The prison yard was brightly lit: the floodlights on the walls were switched on. People’s faces looked white, as though they were on an overexposed film. A truck stood in the middle of the yard, with its tarpaulin cover folded back. The prisoners climbed in and sat down on benches. Four men armed with sub-machine guns guarded them. They were not staff at HQ; they were in marine uniforms. No one shouted orders, none of the prisoners resisted. The interpreter and the officer in charge of the marines rode in a jeep. At the prison door Hans Meyer got into the back of the jeep. The interpreter was in front beside the driver. He didn’t understand everything the men in the back were saying. Hans Meyer said something about ‘Hitler’s orders’, about ‘General Kesselring’, about ‘reprisals in a ratio of one to ten – ten dead bandits for one dead soldier’. He had been summoned to Florence, said Meyer, in Rome thirty-three German soldiers had been shot by bandits in the Via Rasella. It was all about ‘paying the price’. The interpreter had heard of this incident; the Germans had been military police from Bolzano.
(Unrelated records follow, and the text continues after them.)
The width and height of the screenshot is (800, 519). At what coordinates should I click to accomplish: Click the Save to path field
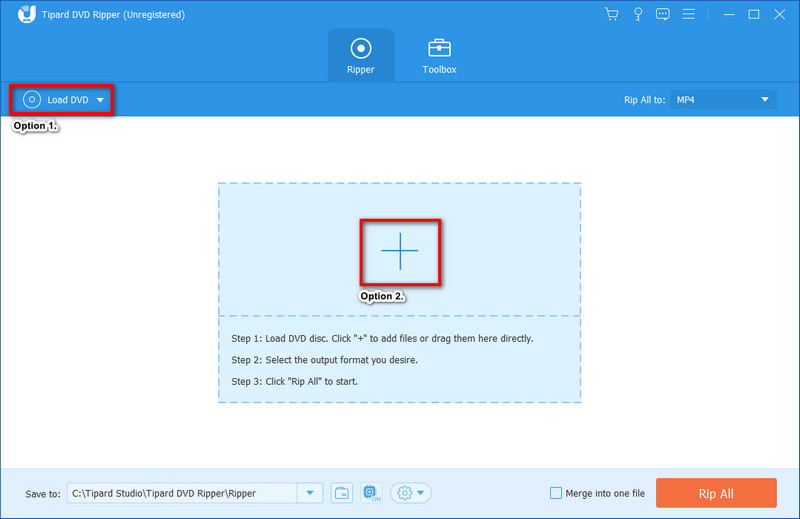182,493
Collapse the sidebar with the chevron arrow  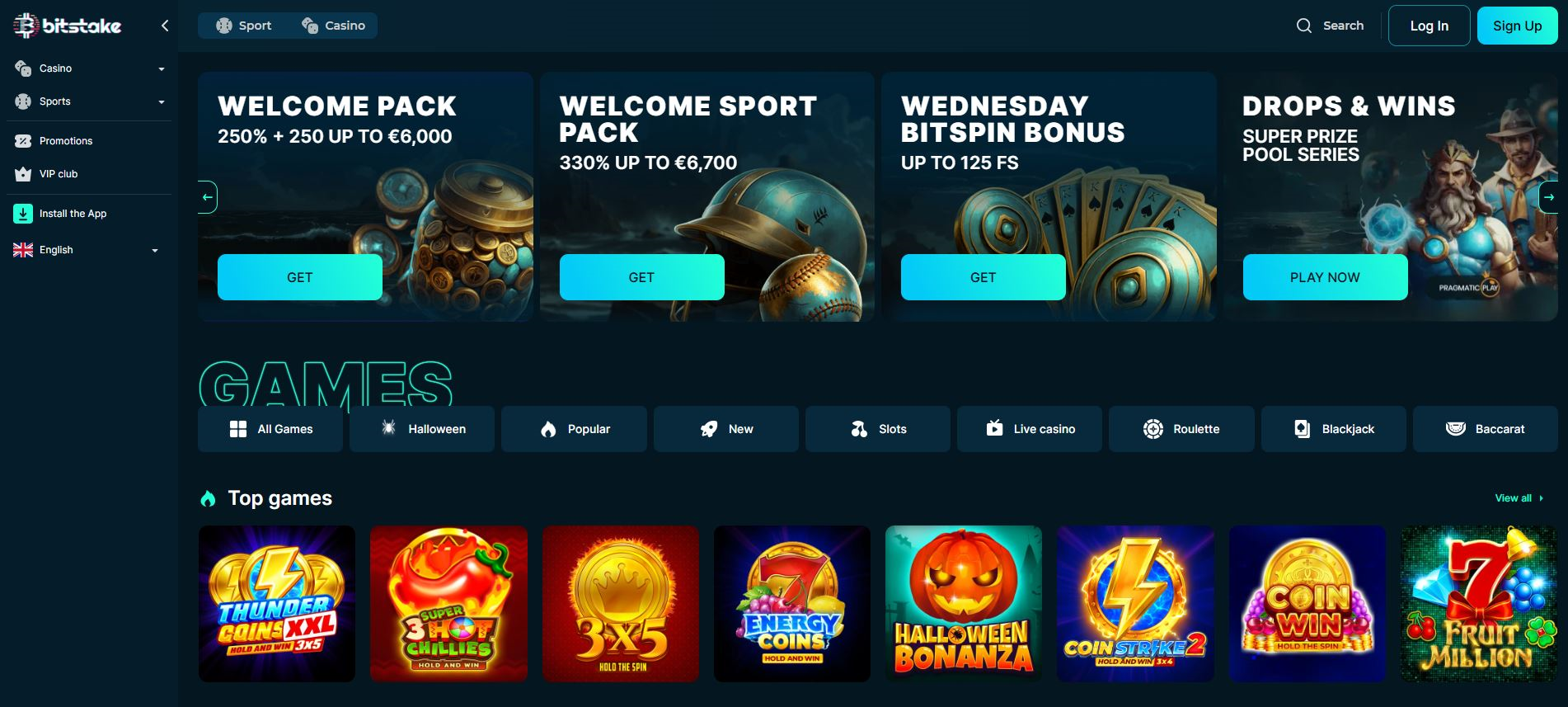coord(165,26)
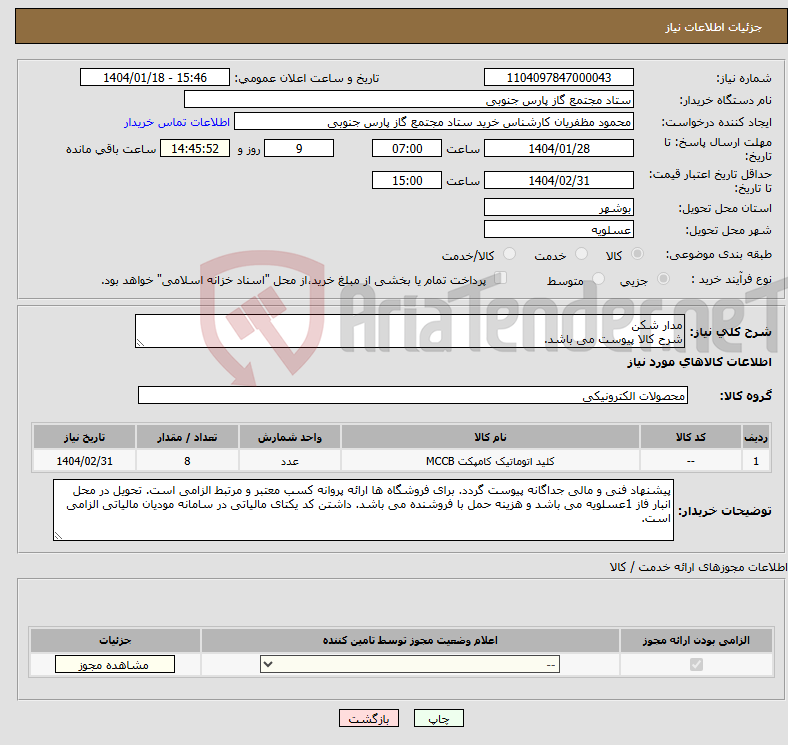Viewport: 788px width, 745px height.
Task: Click the توضیحات خریدار text area
Action: [x=364, y=510]
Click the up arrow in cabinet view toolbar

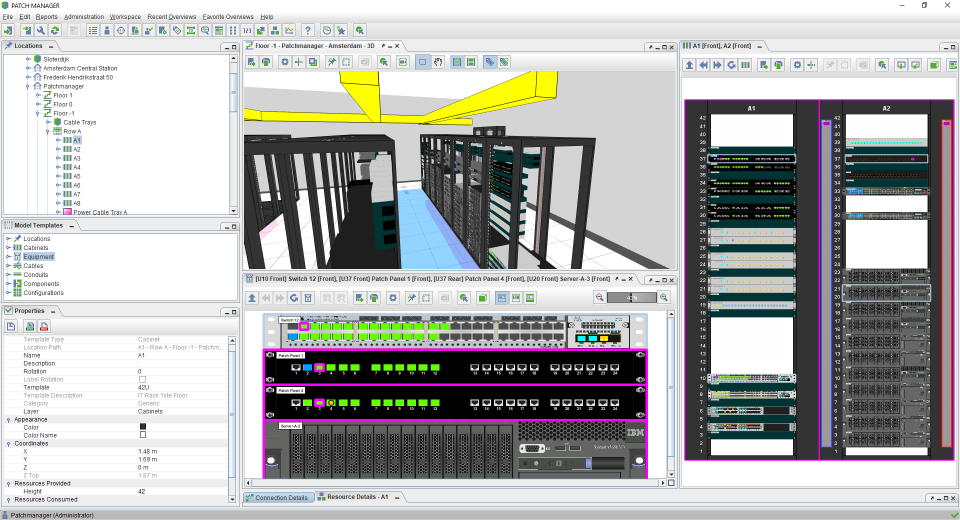689,64
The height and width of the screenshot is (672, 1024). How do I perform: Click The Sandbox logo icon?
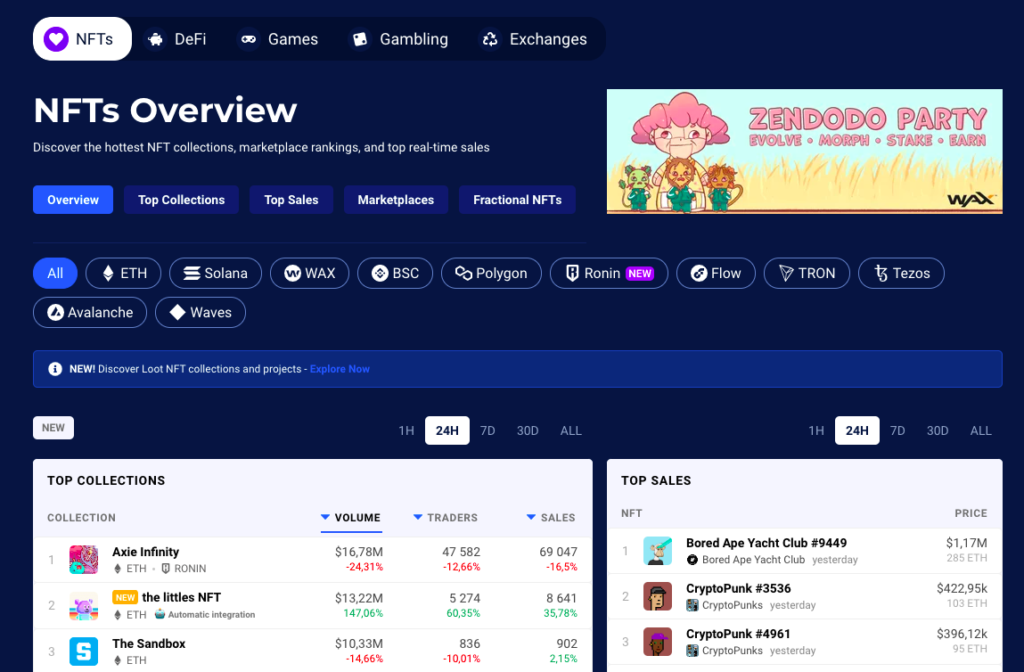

In reprisals, General Kesselring had three hundred and thirty-five civilians shot in the Ardeatine Caves; they had had nothing to do with the attack on the Germans, and there had been a child among them. ‘Otherwise a neat, clean military operation,’ said Hans Meyer.

They drove for about an hour, then the road became narrower, and the headlights of the truck stayed right behind them. Once the interpreter saw a deer, rigid and beautiful, eyes like glass.

When they stopped he had lost all sense of direction. Two buses stood at the roadside. There were German marines everywhere, maybe forty of them, barricading the road. The prisoners got out of the truck. The marines tied them together in pairs by their left arms, so that one had to walk forward, the other backwards.